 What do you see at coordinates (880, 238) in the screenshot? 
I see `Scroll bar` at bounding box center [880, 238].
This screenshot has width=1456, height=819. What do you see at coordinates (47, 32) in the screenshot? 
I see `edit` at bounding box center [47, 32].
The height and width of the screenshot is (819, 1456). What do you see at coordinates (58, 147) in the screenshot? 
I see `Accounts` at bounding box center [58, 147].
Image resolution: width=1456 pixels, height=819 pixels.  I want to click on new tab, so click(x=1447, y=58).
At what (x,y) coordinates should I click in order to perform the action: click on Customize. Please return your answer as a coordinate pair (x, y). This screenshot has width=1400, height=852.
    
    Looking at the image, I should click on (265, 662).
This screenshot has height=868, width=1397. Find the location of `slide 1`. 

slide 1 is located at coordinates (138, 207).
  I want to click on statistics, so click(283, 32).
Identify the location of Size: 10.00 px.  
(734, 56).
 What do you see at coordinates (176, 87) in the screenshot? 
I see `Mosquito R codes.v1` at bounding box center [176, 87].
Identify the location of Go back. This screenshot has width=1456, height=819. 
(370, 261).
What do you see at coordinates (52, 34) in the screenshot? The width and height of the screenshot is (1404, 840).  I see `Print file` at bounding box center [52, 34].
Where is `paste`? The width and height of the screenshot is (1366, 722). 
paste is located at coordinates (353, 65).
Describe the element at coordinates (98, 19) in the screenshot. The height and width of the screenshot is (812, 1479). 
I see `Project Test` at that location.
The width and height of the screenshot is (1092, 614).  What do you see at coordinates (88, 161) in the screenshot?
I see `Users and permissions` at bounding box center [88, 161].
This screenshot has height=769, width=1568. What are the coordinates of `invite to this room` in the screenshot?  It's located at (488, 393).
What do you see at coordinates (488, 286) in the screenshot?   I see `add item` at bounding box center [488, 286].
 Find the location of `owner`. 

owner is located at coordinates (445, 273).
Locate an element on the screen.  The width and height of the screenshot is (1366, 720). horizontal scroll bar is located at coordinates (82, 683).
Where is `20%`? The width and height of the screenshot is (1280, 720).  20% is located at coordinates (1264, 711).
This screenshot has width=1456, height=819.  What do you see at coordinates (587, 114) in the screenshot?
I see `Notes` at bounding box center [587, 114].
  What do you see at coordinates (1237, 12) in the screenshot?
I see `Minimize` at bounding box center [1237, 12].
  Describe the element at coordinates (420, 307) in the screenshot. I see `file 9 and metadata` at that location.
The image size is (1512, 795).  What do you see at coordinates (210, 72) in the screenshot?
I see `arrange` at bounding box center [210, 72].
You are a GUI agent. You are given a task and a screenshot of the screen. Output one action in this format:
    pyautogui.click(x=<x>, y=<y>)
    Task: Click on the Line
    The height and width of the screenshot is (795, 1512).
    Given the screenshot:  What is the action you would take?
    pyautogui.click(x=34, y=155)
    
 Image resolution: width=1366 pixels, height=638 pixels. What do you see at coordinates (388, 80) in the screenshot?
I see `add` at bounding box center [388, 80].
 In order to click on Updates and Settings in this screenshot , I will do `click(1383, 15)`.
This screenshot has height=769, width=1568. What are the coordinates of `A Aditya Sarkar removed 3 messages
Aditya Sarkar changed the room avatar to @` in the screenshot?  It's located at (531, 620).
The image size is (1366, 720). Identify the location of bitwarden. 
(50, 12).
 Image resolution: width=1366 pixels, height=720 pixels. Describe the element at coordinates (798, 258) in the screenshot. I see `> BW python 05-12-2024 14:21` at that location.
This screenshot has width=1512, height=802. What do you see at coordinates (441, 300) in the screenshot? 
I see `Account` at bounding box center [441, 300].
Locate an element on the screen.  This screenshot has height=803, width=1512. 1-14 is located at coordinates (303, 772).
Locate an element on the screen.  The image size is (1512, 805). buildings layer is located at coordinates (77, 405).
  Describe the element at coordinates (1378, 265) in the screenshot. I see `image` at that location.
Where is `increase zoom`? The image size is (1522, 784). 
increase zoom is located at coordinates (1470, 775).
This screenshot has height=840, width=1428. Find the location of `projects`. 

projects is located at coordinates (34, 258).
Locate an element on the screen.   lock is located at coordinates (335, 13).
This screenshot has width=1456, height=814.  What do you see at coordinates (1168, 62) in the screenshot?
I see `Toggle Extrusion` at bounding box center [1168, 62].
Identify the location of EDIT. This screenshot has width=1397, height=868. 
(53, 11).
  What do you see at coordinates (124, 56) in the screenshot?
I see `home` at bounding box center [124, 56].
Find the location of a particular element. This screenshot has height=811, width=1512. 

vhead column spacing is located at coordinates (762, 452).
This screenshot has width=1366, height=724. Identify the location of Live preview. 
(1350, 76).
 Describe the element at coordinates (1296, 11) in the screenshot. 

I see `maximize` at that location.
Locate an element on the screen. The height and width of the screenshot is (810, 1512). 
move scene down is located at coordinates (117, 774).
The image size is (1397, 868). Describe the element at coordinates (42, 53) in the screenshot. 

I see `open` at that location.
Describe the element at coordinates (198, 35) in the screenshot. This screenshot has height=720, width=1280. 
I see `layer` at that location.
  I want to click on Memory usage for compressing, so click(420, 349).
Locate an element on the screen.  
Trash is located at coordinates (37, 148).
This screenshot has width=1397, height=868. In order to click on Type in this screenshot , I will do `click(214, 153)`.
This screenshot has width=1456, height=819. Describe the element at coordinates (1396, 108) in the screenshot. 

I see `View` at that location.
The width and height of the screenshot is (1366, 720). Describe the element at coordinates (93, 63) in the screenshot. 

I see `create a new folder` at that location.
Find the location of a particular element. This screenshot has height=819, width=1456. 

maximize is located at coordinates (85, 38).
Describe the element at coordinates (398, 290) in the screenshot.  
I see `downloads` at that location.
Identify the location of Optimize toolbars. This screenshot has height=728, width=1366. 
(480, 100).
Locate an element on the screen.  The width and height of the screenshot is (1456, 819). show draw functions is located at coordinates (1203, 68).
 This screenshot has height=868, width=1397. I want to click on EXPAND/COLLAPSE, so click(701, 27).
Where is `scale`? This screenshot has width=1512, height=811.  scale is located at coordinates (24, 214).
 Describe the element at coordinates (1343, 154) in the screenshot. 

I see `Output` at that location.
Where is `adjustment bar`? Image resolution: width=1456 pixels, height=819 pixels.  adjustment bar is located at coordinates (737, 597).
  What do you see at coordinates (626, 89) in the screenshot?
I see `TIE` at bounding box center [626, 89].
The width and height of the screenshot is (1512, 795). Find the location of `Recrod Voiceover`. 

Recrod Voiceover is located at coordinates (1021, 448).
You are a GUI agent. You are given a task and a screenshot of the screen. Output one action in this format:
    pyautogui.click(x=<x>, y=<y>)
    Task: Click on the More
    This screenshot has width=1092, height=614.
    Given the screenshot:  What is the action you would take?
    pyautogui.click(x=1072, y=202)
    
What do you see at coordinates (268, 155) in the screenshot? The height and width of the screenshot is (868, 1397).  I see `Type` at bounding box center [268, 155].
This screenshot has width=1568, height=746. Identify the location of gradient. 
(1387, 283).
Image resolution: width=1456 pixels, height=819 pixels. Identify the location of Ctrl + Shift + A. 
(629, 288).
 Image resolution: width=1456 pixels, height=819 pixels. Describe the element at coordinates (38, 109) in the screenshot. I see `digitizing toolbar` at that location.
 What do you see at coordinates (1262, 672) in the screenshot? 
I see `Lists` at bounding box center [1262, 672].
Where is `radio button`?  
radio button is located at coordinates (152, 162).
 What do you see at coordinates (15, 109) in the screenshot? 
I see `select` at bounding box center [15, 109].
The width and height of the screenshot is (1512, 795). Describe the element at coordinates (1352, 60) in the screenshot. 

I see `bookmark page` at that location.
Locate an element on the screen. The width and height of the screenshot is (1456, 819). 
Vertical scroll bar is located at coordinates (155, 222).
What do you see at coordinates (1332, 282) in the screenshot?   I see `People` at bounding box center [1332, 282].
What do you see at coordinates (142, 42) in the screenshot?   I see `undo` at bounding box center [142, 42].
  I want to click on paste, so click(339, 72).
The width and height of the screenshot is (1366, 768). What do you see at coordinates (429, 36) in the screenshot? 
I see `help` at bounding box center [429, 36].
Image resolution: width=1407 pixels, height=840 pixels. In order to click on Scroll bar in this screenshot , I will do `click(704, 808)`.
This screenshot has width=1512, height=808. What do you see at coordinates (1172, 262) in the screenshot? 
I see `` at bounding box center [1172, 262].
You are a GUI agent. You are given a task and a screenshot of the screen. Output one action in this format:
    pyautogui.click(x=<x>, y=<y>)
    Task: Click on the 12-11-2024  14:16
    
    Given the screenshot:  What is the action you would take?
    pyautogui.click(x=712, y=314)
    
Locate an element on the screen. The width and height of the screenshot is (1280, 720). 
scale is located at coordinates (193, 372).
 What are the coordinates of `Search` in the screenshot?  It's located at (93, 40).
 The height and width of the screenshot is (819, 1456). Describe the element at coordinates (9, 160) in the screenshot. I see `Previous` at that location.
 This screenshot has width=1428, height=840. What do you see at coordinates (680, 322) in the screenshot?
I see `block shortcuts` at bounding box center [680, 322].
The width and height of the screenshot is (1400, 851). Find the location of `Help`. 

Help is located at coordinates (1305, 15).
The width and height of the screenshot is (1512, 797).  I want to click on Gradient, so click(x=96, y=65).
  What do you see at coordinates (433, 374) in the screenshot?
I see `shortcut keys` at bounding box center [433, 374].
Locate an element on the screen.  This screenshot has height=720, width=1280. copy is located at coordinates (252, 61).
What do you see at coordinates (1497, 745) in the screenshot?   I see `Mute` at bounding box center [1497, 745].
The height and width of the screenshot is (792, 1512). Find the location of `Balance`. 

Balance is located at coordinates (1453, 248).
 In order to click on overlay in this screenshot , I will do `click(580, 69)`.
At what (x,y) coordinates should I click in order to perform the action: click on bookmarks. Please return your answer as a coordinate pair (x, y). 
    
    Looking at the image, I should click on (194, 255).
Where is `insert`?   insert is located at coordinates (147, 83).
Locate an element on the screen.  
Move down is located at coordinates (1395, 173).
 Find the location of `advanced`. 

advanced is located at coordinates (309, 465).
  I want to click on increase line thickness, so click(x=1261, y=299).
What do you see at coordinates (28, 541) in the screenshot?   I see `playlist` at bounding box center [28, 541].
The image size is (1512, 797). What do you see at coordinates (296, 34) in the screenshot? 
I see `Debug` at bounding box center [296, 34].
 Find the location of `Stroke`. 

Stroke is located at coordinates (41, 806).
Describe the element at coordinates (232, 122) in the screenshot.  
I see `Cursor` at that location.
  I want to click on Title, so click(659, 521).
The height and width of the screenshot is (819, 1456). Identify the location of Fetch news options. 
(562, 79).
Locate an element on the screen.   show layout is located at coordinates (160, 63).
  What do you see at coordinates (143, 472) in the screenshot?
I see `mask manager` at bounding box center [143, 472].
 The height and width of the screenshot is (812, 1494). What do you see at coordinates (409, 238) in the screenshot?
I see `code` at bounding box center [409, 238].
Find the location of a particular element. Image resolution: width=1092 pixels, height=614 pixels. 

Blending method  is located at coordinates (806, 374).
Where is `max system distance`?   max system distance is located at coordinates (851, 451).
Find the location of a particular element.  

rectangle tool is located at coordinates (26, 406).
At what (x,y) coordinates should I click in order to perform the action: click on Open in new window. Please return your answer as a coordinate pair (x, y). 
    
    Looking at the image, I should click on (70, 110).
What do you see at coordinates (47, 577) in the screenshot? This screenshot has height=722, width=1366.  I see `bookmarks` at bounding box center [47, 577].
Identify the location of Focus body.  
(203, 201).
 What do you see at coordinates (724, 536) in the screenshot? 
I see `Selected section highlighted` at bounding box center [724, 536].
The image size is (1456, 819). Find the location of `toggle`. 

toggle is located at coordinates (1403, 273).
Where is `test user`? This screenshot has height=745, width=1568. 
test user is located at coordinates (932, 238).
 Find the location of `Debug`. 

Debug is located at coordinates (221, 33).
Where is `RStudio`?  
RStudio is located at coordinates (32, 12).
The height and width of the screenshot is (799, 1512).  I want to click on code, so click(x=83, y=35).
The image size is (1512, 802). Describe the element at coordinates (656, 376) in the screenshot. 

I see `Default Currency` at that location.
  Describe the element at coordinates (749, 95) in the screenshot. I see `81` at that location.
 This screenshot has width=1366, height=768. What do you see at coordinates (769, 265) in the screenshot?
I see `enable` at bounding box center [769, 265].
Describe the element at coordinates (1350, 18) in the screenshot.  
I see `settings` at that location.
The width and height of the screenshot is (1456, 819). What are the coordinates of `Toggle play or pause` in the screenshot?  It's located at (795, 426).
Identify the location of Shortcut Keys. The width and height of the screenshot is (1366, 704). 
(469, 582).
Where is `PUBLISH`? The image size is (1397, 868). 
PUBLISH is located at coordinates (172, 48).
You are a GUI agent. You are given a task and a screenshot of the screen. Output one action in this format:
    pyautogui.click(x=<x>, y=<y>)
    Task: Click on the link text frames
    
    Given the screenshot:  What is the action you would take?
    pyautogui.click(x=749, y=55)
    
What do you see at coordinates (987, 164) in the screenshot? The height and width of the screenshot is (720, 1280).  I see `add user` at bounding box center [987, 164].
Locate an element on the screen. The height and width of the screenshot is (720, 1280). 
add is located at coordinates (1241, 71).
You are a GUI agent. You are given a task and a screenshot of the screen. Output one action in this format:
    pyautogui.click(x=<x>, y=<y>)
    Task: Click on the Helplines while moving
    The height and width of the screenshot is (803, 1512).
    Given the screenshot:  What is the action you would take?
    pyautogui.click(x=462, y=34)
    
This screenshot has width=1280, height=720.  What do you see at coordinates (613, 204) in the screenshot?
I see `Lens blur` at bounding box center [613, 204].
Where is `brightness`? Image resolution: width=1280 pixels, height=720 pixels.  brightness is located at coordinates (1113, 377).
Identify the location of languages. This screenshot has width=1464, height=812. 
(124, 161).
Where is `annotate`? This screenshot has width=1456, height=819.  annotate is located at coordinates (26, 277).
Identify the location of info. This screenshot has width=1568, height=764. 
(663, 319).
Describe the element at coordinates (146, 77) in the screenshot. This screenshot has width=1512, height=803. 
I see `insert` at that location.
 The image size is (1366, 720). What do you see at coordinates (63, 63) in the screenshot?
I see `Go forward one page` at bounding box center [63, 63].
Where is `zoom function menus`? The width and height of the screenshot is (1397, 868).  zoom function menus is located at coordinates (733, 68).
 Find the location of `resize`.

# # # #

THE TASK:
Copy the items verbatim, starting from the first line and continuing through the line that contains "so click(x=1447, y=58).".

TASK OUTPUT:
 What do you see at coordinates (880, 238) in the screenshot? 
I see `Scroll bar` at bounding box center [880, 238].
This screenshot has width=1456, height=819. What do you see at coordinates (47, 32) in the screenshot? 
I see `edit` at bounding box center [47, 32].
The height and width of the screenshot is (819, 1456). What do you see at coordinates (58, 147) in the screenshot? 
I see `Accounts` at bounding box center [58, 147].
Image resolution: width=1456 pixels, height=819 pixels.  I want to click on new tab, so click(x=1447, y=58).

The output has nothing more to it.